The reasons behind an out-sized GP commitment can vary. The most straightforward reason is to demonstrate to LPs that you have faith in your own ability to invest the capital and make better returns than you could make elsewhere. It is a selling point for the fund: LPs are reassured by your self-belief and the genuine alignment of interest. The liquid net worth of the management team plays a major role in deciding the commitment size. LPs are keen to ensure that the investment team will feel an investment loss in relative, as well as absolute terms.

“Six percent is a very high number for an independent fund and will certainly make LPs sit up and take note,” said Bruce Chaman, a London-based placement agent with Threadmark, in a prior discussion about the Axcel fundraise. Chapman noted that it would be very difficult for any obviously wealthy manager to raise a fund in this environment without committing a substantial amount.

GP commitments are being raised. LPs want to see managers prepared to eat their own cooking

Kelly Deponte

A check on the personal financial situation of investment team members is not uncommon, says Dermot Crean, managing partner at placement agent Acanthus Advisers. “There is certainly more probing by limited partners on this than there used to be… although there always was a certain amount, especially in the mid-market.”

Whether or not these instances represent a wider trend toward increased GP commitment is debatable. What is an undeniable fact, however, is that for at least two years GPs have been facing an incredibly tough fundraising market. Much has been written about the “pendulum of power” swinging towards the LPs, who – during a period of fundraising difficulty – have been able to push for more advantageous terms and conditions. The creation of the Institutional Limited Partners Association’s Private Equity Principles, which codified a number of LP-friendly fund terms in 2009, was evidence of the perceived shift in negotiating power.

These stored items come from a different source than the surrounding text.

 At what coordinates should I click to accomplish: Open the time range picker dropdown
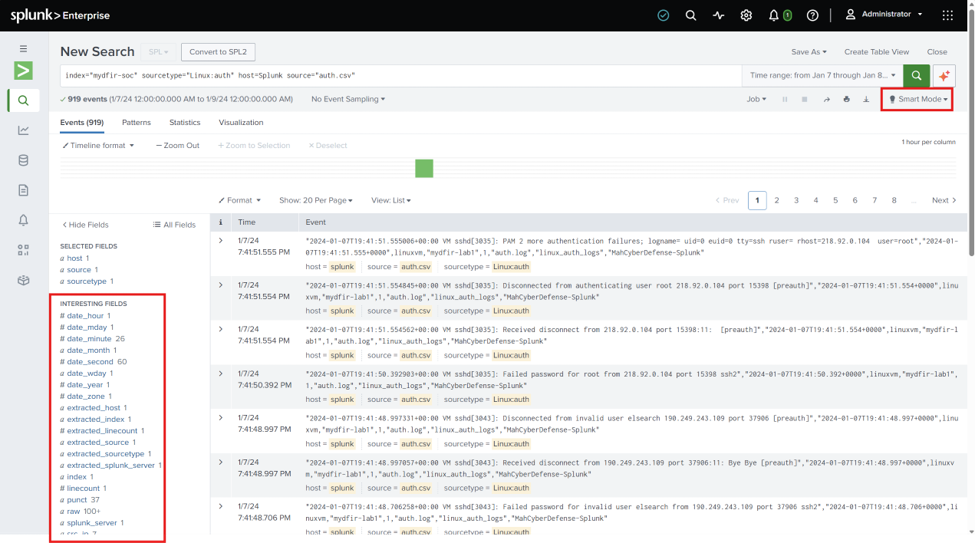(822, 75)
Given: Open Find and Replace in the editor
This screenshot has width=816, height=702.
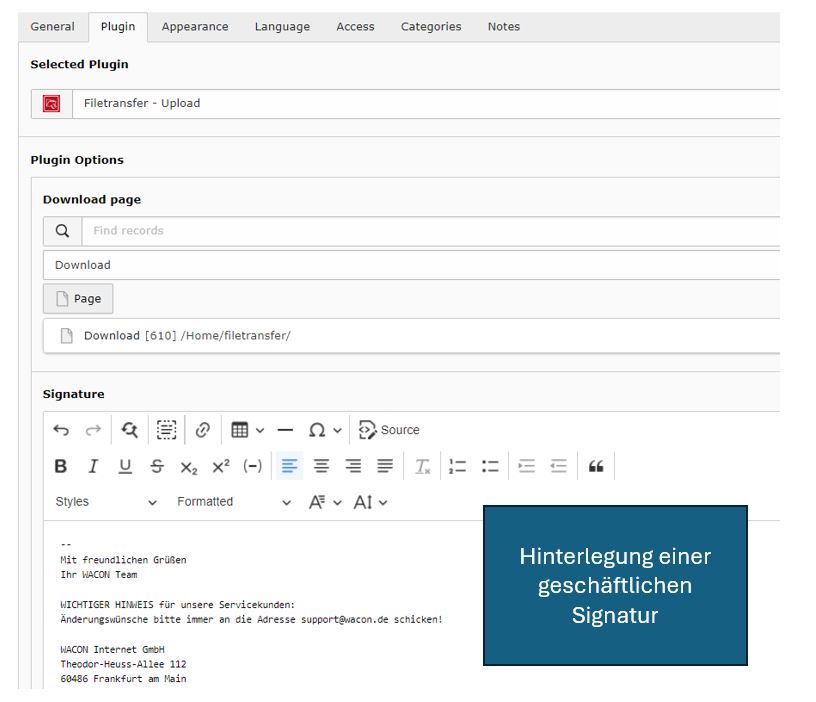Looking at the screenshot, I should (129, 430).
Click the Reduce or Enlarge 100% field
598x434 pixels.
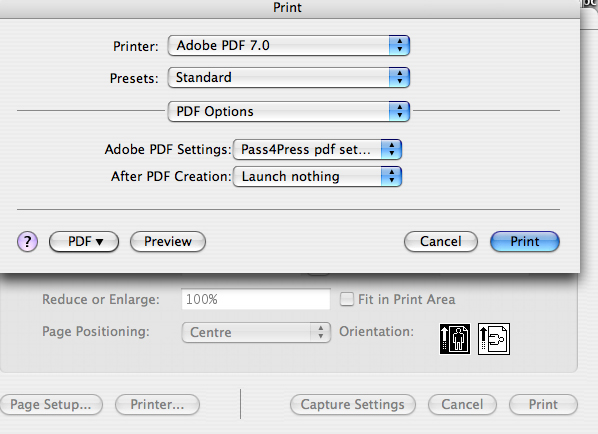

LP demands to date, however, have focused more on fee structures and the payment of carry, rather than GP fund commitments. Nevertheless, a poll conducted among attendees at PEI’s annual CFOs and COOs Forum in New York in January suggested that the size of GP commitment is indeed trending upwards.

According to the survey, 35 percent of the audience believed GPs in future would contribute between 2 percent and 5 percent to their own funds; a further 16 percent of those surveyed said contributions would be more than 5 percent. 28 percent predicted the GP commitment would come in at between 1 percent and 2 percent; 21 percent said GP commitments would be less than 1 percent.

Anecdotal evidence from fundraisers backs this up. Kelly Deponte, a partner with placement and advisory firm Probitas Partners, says that for a lot of investors, “1 percent is just not enough anymore”. “Certainly among the funds we are seeing,” he says, “GP commitments are being raised. LPs want to see managers prepared to eat their own cooking.”